Я подтолкнул Сеню в плечо, разбудив его, и отправился, лавируя между гостями, к плите - поставил чайник, засыпал кофе себе и Сене, залил и поставил сей восхитительный макиато на холодильник

Из гостиной героически выползал Сеня с перебинтованной головой. Видели б вы его лицо: красное от свеклы, помятое древесиной, но с выражением черт, как будто он в одиночку остановил танковую дивизию

- Жив? - шепнул я, протягивая руку

Он дал понять жестом, что жив, потянулся на руке, встал, задев деда, и разнеслось по квартире тогда:

- О-па, о-па, - дед бормотал сквозь сон, - зелёная ограда

Мы пробрались беззвучно на кухню, выпили кофе, Сеня взял на проезд, мы размотались, оделись и вышли. Маршрутка стояла, смотрела круглыми фарами на рассвет, розовевший стыдливо на горизонте. Смотрела и не заводилась. Шофёр глянул на нас, и его щёки одёрнулись

- Может, не поедете? - сказал он умоляющим тоном, - А?

Нужно было отдать ключ священнику, чтобы потом поехать к маме и папе. Я нахмурился и кивнул:

- Поедем, - и протянул купюры: два полтинника и десятку, - до храма!

Водитель выдохнул, и перед его лицом закружил пар, в котором чуялись явственно нотки спирта

Сели, согрелись. Водитель истово трепетал с зажиганием. За десять минут, пока маршрутка каркала, споря с водителем, окончательно рассвело

Тронулись, и под наши с Сеней аплодисменты, маршрутка двинула в сторону храма. Трещало радио, а водитель то и дело менял волну

Из магнитолы слышался "лас крисмас", и голос певца выл и рычал из-за плохого приёма

Пересекли перелесок, и голос затих, а водитель сменил волну вновь, на ту, где гнусавым голосом репортёр спрашивал:

- Что вы делали в тот день, год назад, когда это случилось?

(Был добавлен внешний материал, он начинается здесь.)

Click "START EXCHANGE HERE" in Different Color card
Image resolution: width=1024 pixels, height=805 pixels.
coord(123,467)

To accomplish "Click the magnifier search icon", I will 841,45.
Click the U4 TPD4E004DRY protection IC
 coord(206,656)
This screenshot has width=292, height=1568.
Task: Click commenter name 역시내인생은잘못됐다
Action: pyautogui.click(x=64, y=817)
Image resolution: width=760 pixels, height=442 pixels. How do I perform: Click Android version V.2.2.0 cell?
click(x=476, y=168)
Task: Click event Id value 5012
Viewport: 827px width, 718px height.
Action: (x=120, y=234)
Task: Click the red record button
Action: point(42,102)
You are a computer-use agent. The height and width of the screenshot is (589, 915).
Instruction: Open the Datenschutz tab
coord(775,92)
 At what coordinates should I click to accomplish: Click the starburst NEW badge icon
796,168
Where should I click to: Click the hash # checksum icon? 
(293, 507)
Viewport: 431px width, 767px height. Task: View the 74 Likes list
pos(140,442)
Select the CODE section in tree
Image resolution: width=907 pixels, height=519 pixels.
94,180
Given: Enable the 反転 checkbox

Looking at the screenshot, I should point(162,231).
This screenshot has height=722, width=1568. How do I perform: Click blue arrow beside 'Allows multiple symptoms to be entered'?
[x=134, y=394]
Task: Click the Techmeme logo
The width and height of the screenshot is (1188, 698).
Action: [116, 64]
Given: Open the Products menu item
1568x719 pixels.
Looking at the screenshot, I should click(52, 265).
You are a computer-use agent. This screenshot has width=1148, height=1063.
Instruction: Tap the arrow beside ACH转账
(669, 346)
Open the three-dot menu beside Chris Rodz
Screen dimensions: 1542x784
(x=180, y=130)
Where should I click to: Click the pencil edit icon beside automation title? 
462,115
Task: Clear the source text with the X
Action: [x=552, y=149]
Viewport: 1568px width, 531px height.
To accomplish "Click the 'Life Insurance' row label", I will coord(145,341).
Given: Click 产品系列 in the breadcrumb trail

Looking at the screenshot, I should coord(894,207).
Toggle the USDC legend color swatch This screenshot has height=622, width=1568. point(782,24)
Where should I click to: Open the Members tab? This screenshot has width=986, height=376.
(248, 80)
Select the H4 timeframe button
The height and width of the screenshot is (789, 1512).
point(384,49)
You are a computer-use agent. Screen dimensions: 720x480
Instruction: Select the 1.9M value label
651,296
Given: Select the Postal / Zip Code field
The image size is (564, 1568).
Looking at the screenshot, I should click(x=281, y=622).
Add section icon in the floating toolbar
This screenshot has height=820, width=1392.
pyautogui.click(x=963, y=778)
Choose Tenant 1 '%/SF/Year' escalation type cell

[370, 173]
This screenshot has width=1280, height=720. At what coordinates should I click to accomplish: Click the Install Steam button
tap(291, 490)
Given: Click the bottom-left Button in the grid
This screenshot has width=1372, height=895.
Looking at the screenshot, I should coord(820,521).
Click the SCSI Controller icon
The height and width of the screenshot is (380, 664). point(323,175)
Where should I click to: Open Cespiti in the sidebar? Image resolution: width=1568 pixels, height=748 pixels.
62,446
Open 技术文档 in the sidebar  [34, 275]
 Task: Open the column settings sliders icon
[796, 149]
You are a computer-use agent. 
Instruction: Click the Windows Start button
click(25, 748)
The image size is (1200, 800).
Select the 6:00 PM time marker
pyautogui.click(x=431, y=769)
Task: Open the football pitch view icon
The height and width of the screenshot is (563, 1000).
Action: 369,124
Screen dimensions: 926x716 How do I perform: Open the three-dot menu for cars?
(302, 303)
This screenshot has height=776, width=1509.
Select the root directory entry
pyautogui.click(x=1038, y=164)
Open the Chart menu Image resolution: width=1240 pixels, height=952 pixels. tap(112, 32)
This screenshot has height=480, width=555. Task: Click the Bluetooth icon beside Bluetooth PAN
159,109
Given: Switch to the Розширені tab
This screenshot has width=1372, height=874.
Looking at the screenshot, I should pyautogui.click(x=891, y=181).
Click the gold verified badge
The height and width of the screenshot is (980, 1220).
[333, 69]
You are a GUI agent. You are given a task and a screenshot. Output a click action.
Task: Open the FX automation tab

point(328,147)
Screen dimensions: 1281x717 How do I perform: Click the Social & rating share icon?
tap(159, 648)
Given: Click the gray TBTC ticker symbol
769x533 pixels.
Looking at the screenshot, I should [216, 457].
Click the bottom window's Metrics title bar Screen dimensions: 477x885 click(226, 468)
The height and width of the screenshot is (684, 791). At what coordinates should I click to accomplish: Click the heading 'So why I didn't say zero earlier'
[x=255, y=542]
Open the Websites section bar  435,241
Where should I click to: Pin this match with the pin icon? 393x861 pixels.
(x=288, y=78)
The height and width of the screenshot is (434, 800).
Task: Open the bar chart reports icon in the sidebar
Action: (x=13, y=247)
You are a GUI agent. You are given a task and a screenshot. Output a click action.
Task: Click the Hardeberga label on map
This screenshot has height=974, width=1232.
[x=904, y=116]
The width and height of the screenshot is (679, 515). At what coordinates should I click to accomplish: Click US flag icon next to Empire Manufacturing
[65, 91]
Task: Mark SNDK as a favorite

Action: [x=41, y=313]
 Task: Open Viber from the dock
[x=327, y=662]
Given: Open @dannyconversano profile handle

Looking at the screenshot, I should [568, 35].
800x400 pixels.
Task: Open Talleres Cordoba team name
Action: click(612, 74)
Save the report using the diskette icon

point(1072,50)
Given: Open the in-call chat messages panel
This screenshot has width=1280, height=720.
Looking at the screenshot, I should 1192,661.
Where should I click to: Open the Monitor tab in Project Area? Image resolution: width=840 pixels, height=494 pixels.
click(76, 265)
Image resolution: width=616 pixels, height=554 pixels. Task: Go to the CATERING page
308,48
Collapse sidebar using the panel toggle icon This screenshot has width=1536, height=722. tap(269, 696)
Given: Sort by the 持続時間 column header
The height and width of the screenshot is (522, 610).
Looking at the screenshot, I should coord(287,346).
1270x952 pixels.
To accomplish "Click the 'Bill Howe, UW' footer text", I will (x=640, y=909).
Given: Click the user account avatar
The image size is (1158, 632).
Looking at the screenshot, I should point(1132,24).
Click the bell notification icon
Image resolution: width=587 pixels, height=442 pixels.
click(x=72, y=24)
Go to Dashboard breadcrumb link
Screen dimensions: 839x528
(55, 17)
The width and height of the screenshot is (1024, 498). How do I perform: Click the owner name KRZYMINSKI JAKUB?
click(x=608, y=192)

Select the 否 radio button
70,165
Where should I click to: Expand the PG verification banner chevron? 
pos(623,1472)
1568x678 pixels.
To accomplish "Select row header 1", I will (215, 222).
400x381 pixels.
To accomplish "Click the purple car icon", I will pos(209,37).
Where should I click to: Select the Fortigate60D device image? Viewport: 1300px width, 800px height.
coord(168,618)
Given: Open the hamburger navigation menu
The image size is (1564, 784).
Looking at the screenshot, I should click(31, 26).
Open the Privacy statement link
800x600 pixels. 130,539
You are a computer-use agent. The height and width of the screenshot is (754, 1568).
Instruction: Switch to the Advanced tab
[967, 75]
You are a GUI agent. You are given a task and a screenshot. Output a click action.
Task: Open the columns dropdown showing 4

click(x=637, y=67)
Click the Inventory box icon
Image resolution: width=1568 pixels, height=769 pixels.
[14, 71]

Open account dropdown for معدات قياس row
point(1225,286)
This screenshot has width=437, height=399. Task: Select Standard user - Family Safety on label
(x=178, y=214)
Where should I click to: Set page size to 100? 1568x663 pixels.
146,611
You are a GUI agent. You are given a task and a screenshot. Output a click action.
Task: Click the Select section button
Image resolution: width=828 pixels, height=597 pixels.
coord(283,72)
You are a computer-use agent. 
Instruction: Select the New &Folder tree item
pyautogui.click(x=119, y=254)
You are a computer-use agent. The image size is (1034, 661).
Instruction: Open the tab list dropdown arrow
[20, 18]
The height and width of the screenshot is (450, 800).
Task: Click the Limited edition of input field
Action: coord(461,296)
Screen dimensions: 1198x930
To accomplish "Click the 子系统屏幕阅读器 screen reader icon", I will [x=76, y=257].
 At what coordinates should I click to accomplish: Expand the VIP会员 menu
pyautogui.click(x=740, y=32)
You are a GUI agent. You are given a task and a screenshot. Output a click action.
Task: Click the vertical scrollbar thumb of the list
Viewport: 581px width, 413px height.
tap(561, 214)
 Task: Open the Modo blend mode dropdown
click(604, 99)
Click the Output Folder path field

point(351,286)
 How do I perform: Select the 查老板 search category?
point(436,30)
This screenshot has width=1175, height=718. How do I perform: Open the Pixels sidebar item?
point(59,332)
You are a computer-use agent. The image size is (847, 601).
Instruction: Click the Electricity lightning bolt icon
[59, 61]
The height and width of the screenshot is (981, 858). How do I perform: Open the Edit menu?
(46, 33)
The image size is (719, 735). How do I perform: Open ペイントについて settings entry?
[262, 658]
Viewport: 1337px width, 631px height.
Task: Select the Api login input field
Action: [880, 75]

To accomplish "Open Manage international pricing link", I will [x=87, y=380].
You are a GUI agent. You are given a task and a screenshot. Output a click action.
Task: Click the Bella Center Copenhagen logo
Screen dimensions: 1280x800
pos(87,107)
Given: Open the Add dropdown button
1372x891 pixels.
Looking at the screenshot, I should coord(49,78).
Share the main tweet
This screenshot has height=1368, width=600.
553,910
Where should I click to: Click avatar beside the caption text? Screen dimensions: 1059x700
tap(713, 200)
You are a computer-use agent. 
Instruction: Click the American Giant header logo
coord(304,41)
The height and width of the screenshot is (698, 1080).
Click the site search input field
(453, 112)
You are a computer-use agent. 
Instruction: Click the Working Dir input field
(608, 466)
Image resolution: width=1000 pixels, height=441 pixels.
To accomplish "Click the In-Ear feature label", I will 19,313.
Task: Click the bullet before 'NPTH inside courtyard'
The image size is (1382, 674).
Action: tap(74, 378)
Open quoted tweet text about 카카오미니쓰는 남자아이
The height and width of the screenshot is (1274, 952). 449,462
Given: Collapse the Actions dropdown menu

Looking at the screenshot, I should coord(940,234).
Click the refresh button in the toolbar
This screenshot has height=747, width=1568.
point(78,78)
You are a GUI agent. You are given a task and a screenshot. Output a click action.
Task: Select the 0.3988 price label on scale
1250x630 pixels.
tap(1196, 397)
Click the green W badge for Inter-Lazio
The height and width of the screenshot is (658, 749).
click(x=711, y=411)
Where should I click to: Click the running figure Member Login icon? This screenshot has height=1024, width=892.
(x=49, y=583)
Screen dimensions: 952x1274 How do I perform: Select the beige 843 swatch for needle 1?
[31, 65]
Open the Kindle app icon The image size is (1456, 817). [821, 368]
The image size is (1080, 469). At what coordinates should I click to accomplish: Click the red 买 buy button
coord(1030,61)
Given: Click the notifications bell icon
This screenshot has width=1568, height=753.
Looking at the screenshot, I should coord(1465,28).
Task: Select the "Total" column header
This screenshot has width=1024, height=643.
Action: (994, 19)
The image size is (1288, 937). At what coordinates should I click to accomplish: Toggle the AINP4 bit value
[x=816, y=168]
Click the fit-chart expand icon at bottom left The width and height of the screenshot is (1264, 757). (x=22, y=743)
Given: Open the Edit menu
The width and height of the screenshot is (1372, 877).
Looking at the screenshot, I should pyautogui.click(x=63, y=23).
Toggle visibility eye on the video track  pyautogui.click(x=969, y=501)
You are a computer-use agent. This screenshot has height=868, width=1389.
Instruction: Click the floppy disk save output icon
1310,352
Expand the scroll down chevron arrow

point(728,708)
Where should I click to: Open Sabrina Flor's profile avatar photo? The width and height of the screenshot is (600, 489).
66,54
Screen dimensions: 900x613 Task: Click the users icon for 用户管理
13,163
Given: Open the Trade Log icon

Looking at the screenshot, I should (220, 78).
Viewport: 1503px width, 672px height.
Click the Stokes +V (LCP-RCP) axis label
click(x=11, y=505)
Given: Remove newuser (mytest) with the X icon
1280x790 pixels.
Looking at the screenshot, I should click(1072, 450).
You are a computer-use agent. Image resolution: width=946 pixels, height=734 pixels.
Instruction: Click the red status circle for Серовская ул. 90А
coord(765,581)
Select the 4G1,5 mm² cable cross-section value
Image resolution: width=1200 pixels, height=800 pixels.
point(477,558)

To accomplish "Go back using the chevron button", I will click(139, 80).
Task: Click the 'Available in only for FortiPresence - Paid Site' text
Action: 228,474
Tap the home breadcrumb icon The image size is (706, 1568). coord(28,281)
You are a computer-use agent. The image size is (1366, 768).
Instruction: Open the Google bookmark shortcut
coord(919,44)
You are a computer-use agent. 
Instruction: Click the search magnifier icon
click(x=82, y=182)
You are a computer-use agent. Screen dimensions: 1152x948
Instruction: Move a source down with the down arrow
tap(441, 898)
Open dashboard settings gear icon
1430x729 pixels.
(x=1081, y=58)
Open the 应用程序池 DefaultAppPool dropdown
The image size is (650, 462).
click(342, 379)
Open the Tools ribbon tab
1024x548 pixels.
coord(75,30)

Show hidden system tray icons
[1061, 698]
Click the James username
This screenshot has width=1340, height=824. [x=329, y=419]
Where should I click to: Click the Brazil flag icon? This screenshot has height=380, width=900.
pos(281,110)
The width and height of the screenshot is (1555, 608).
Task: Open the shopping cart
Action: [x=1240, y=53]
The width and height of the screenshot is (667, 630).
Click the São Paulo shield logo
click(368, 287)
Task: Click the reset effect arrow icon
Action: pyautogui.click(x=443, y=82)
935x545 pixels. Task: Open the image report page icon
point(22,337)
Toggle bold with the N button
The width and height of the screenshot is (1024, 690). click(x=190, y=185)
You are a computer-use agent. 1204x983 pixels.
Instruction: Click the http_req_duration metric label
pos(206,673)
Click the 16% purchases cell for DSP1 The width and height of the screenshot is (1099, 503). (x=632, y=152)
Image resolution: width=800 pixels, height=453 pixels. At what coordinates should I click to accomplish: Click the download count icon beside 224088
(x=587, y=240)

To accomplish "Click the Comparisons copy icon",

Сеня протянул мне наушники

- Спасибо

Остаток пути я ехал, не слушая радио, и только мелодия разливалась в наушниках, и под музыку я представлял, как навещу родителей: увижу, как улыбается мама и как глядит на меня строго, сурово, каменно отец своими глазами под хмурой линией чёрных бровей. Я знал точно: отец будет строг, а мама - с улыбкой на лице и ретроволнистой причёской, как в старых фильмах

Водитель затормозил. Мы вышли и вдруг у самого храма увидели Мишу - он закрывал калитку - и я тут же сорвался к нему

- Михаил! - крикнул я, - Михаил Степанович, доброе утро

Что он забыл здесь, в храме, сейчас, в первых часах наступившего года, неясно было, но я не решился спросить: мало ли

Мишу я знал с прошлого января. Педагог по образованию, он бывал и весёлым, и строгим, когда нужно, и в свои 27 душой походил на семнадцатилетнего: шарил, по достоинству мог оценить мемасы, смешные видео, и я даже хотел позвать его праздновать "нэ-гэ" втроём, со мной и Сеней, но Миша работал весь вечер вчера и не мог

- Здорово, - сказал Миша и пожал мне и Сене руку, - ну что, как отметили? - спросил он потом, улыбаясь

- Неплохо, - и пар заволок лицо его, - бывало и хуже, - сказал я с улыбкой и посмотрел на след, уходивший к храму

- Оно видно, - сказал он, ухмыляясь и осматривая наши царапины, - ладно, ребят, с радостью бы поболтал, но мне пора, - он протянул руку опять, - пойду, а то ребята скоро проснутся

Мы попрощались. Снег захрустел, и мы двинули к храму. Калитка открылась, закрылась, отстала на десять шагов вместе с папертью и притвором. Мы вошли в храм

Праздник витал здесь всюду, вытесняя намёки на благочестие, скромность и религиозное целомудрие. Этим здесь и не пахло, зато пахло едой, отнюдь не скоромной - то ризница накрыта была поляной салатов, жаренных поросят и сёмги, а от престола к жертвеннику вереницами уходили пустые бутылки шампанского, водки и вина, и отнюдь не монастырской трапезы

На жертвеннике лежало вповалку местное духовенство, и кто-то из этих тел назывался отцом Алексеем. Я покричал:

- Отец Алексей?! - но никто не ответил. Тон становился жёстче: - Отец Алексей?!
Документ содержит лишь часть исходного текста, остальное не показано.